* _STATED EXERCISE_: Continue the text on the active harmonic filter average model from the point where it stops.

**** SELECTED EXTRACT ****

Active filter with harmonic analyser - average model

Demonstration of the use of an Active Harmonic Filter to cancel harmonic pollution in a microgrid.

Introduction

With the increasing use of non-linear loads in modern power grids, high frequency harmonic currents are becoming more of an issue. Utilization of Active Harmonic Filters (AHF) is a very effective way of dealing with this harmonic pollution. With a shunt topology AHF, a current source connects a non-linear load to the grid, which injects high current harmonics to the load. These current harmonics are designed to cancel the effects of harmonic pollution and ideally allow the grid current to be a pure sine curve. One very commonly used way to create the aforementioned current source is via a current-controlled voltage source inverter (VSI), with a capacitor for energy storage at the DC side. In an average model, this means that, instead of VSI, three signal-controlled voltage sources (SCVS) will be used. This model is intended to demonstrate the operation of an AHF for microgrid applications, where the switching effects of power converters do not need to be taken into consideration.

Model description

The function of an AHF is demonstrated for a non-ideal grid connected to an electric machine subsystem that represents an approximation of an electrical machine (Figure 1). The electrical part of the Active Filter subsystem is shown in Figure 2. As mentioned in the Introduction, instead of a VSI, three SCVSs are used. In this example, they are connected to the grid via an inductor and a Contactor. The state of this Contactor is controlled by SCADA Input, which controls whether the filter is activated or not.

Figure 1: Non-linear load connected to a grid with AHF



Figure 2: Active Harmonic Filter-average model



The El_Machine_subsystem consists of a Three-Phase Diode Rectifier and a Variable Resistor on the DC side. The load power is controlled through SCADA Inputs (Figure 3). In the control design, it is assumed that system is a three-wire system and load currents and waveforms are the same, apart from being successively shifted by 120 degrees.

Figure 3: Electrical Machine Subsystem



The control part consists of a reference current generator and a current control loop, as shown in Figure 4.

Figure 4: Control part of the schematic



The reference current generation shown in Figure 5 is calculated using dq-frame. Grid measurements which are necessary in order to perform abc to dq transformation are obtained via a Three-phase PLL. AC components of d and q currents are the ones that correspond to the higher frequency harmonics. Thus, these are the currents that are desired as filter output currents.

**** DATA PROVIDED ****

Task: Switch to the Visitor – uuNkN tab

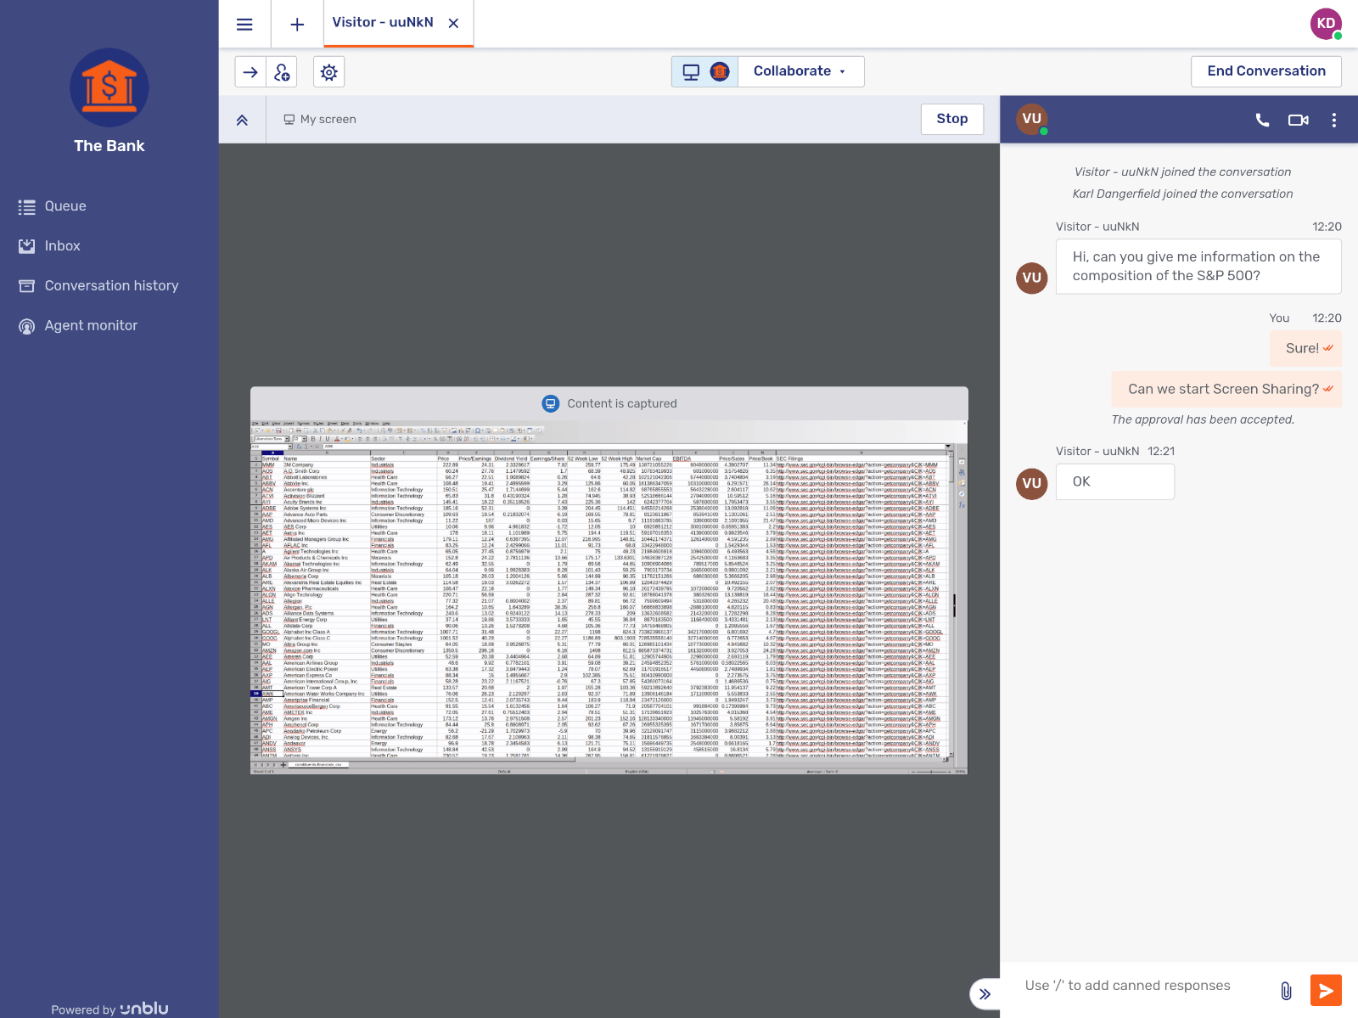Action: pos(384,23)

****

* _TASK OUTPUT_:
Figure 5: Reference current generating algorithm



The model has options to enable/disable power factor (PF) compensation and to enable/disable filter output current limitation. The latter option is motivated by limited output in real-world active filters due to the converter’s current rating. If the PF compensation option is enabled, the entire q current will be compensated. If the output current is being limited, a simple algorithm will adjust the reference currents before sending them to the current control loop (Figure 6).

Figure 6: Current control loop



The current control loop contains two proportional and integral (PI) Regulators. In each of these regulators, the error current is processed and converted to the desired voltage for the inductor that is connecting sources to grid. After adding the instantaneous value of grid phase voltage, the desired voltage for SCVS is obtained. Due to the aforementioned assumptions about load currents, it is not necessary to do the calculation for the third voltage value, because the sum of all three voltages must be zero.

Measurement of the desired harmonics is done using a Harmonic Analyzer component, which is shown in Figure 7. There are two Harmonic Analyzer components in this model, one is used for measurement of harmonics in the grid side current while another is used to measure harmonics in the load side current. Desired harmonics for measurement are entered as a list into the Harmonic Analyzer component.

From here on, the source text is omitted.